15 Things You Don’t Want to Get Wrong

(originally published on Medium)

As a First-time Writer/Director/Producer:

I’m Mahum Jamal. I completed my first feature film, A Good Dream, in 2016. Here are some learnings that I got from the process for other people embarking on their first-feature journey.

  1. Come in with a specific vision. You won’t have any opportunities to flounder on set, so make sure you know exactly what you want.
    (in addition to the above) Stick to the details. The details are what differentiate quality from the pack.
  2. Make sure you’ve already “gutted” your script for the foundational meanings before you bring on board your crew. You will have to be the person with the answers, so make sure you have them. It’s a privilege for an actor to ask you “What does it mean?” and get an answer. You have all the answers, never take that for granted
  3. Be 100% confident about who you are bringing on board your team. If you’re not, don’t be afraid to make changes when you’re on set (fire them).
  4. The industry is the wild west. Don’t be afraid of lacking experience if you have vision and an idea. Go balls deep. The process will figure itself out. Don’t be afraid to start by over-thinking the process. Thinking about it too much sucks the fun out of it.
  5. Bring in a trusted ally. Make sure you have someone you completely trust through the experience who will reinforce that you are making decisions for your and the film’s best interest.
  6. Don’t be afraid to say something is not right as many times as needed before it is.
  7. Don’t let anyone take the reigns. They belong to you. This goes double for women. There will be other professionals on set who will want to lead, such as your Assistant Director (AD), your Cinematographer (DP), the other producers, even actors, but the film is your vision. You are in charge.
  8. If you have 10 minutes of daylight to shoot a rooftop scene and can’t go back to that location, you better shoot that scene right in the first take.
  9. Create boundaries. It’s ok to take a night off your film to blow off steam.
  10. Try to hire as many professionals as possible. It will raise the caliber of your film and your reach to other professionals. Find people who have experience on larger sets. That isn’t to say you should discount the novice, but a degree of professionalism will allow for a smoother-run set. Contact people whose work you admire already. You never know, they might be interested in working with you.
  11. Don’t be afraid of getting down and dirty. Your first film is no time to get prissy about changing the set yourself or moving props around to your liking. If you don’t have time on set to explain yourself, do it yourself.
  12. Subway scenes. If you can’t get permits, then just shoot the scenes in the AM.
  13. Working with actors is a fully empathetic and emotional experience. Their performance will define the quality of the story. Allow them to trust you and tune into their emotional cues. This will help you lead them to the emotional place you need for the character. The supporting actors will struggle not being the lead of the film, and the lead may struggle being the lead of the film! You will have to be there to support all of them.

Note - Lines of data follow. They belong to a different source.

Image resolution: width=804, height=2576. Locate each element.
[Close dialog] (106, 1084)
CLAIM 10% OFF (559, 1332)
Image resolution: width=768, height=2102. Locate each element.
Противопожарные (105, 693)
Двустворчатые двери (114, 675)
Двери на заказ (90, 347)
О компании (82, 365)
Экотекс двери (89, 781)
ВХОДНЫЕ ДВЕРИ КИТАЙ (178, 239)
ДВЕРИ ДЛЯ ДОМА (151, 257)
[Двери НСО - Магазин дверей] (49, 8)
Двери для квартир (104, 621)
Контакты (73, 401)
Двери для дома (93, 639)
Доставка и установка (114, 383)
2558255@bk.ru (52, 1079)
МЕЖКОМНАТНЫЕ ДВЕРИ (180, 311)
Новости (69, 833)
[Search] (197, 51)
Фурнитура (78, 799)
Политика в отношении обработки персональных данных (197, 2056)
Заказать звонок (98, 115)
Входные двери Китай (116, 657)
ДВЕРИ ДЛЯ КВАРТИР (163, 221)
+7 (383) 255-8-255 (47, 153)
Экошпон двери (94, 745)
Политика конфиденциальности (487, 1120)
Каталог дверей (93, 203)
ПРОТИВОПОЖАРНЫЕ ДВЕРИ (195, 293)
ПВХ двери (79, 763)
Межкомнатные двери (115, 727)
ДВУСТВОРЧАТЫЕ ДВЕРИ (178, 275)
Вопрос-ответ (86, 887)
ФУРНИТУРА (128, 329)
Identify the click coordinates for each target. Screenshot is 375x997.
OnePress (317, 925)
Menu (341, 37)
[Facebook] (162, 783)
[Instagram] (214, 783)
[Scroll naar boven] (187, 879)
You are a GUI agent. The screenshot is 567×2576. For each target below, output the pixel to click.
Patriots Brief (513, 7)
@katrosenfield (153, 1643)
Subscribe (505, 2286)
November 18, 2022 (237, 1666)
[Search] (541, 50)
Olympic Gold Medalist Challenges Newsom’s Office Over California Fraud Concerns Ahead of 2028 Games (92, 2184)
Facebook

All actors will compete for your attention, but sometimes the lack of attention will drive them to do better.
  14. The most difficult part of the process was watching the film pulled apart in pieces and having to reconstruct it from my mind to the reality of it — That translation process from imagination to reality is excruciating.
  15. Being called original is one of the greatest honors.

No one cares about the film more than you. You are the life of the film! Remember this.